### Assignment 1
Copy the passage of the news article on the Senate Republican filibuster of tax breaks word for word, from "05/15/2014 04:53 pm" up to and including "during floor debate.".
### Assignment 2
Extend the news article on the Senate Republican filibuster of tax breaks, continuing on from its final sentence.

### Text for analysis
Segment Open
05/15/2014 04:53 pm ET Updated May 16, 2014

Senate Republicans Filibuster Tax Breaks They Want

WASHINGTON -- Senate Republicans filibustered a package of tax breaks that most of them want Thursday, saying they were mad because Senate Majority Leader Harry Reid (D-Nev.) wouldn't let them vote on more tax legislation, which included an anti-Obamacare measure.

The Senate was considering a bill to temporarily extend some 60 expired tax breaks at a cost of about $85 billion.

Republicans favor the bill, which many voted for when it was crafted with a half-dozen GOP amendments in the Senate Finance Committee, but insisted they should be able to amend the bill further during floor debate.

Senate Minority Leader Mitch McConnell (R-Ky.) asked Reid to make the first of those amendments a repeal of the medical device tax in the Affordable Care Act, and then to allow alternating amendments from both sides.

But even as he asked, he suspected the answer would be no.

"This is completely out of control," McConnell said. "Even if the Democratic majority doesn't like our ideas or those of our constituents ... the answer isn't to shut down their representatives' ability to influence legislation through amendment."
Segment Closed
### Study material
Segment Open
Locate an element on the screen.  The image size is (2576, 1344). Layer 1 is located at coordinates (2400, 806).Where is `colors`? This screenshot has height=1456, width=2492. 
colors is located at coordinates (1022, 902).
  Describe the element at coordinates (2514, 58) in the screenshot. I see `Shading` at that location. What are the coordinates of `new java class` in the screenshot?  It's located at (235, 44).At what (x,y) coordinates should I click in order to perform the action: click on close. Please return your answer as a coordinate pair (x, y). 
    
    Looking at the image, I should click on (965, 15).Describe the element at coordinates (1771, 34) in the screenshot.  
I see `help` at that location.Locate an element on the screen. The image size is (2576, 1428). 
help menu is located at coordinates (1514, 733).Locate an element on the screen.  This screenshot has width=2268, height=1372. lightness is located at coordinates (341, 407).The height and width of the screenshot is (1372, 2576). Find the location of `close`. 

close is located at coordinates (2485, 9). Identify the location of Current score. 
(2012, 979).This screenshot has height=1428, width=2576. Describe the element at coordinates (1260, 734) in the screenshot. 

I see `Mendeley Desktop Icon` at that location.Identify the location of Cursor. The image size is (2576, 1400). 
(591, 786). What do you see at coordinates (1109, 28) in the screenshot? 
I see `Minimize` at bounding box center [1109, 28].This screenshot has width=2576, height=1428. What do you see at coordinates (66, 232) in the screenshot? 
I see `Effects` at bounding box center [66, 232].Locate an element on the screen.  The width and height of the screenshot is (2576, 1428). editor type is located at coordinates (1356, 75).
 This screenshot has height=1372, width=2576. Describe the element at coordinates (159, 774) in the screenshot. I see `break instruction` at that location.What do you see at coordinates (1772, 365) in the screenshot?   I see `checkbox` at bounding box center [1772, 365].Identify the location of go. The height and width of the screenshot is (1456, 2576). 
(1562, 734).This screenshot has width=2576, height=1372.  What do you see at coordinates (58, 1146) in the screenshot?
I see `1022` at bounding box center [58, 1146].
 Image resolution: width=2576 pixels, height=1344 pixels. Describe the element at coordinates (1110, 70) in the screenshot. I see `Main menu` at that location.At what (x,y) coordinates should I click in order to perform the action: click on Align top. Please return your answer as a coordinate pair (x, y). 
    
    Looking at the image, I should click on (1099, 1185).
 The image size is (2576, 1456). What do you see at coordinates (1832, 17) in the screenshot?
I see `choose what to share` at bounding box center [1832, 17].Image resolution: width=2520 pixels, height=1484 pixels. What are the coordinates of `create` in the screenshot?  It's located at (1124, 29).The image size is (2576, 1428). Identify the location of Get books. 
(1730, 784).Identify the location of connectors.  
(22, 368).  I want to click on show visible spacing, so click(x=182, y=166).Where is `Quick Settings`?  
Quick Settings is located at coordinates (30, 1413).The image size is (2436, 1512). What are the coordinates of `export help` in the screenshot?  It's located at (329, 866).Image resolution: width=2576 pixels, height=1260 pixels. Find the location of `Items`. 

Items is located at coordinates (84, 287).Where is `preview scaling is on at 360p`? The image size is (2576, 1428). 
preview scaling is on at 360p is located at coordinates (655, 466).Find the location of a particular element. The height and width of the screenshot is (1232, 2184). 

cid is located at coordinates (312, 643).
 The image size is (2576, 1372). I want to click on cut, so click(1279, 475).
Segment Closed
### Task output 1
05/15/2014 04:53 pm ET Updated May 16, 2014

Senate Republicans Filibuster Tax Breaks They Want

WASHINGTON -- Senate Republicans filibustered a package of tax breaks that most of them want Thursday, saying they were mad because Senate Majority Leader Harry Reid (D-Nev.) wouldn't let them vote on more tax legislation, which included an anti-Obamacare measure.

The Senate was considering a bill to temporarily extend some 60 expired tax breaks at a cost of about $85 billion.

Republicans favor the bill, which many voted for when it was crafted with a half-dozen GOP amendments in the Senate Finance Committee, but insisted they should be able to amend the bill further during floor debate.

### Task output 2
Reid did object, however, arguing that the measure was already bipartisan and that the GOP just wanted to slow down the process.

"Everyone listen," Reid said. "The self-proclaimed guardian of gridlock just gave his presentation. That's what the Republican leader calls himself, and that is a good name he got for himself. That's what we've had here for five and a half years."

Although the bill failed for the time being, it is likely to be brought back up because of its broad popularity.

"We've got to get rid of these procedural issues on every bill," said Sen. Orrin Hatch (Utah), the top Republican on the Finance Committee. "This is a bill that virtually everybody in this body wants, to a more or less degree. Some want it very, very much."

The measure may have to wait until after the House passes similar legislation.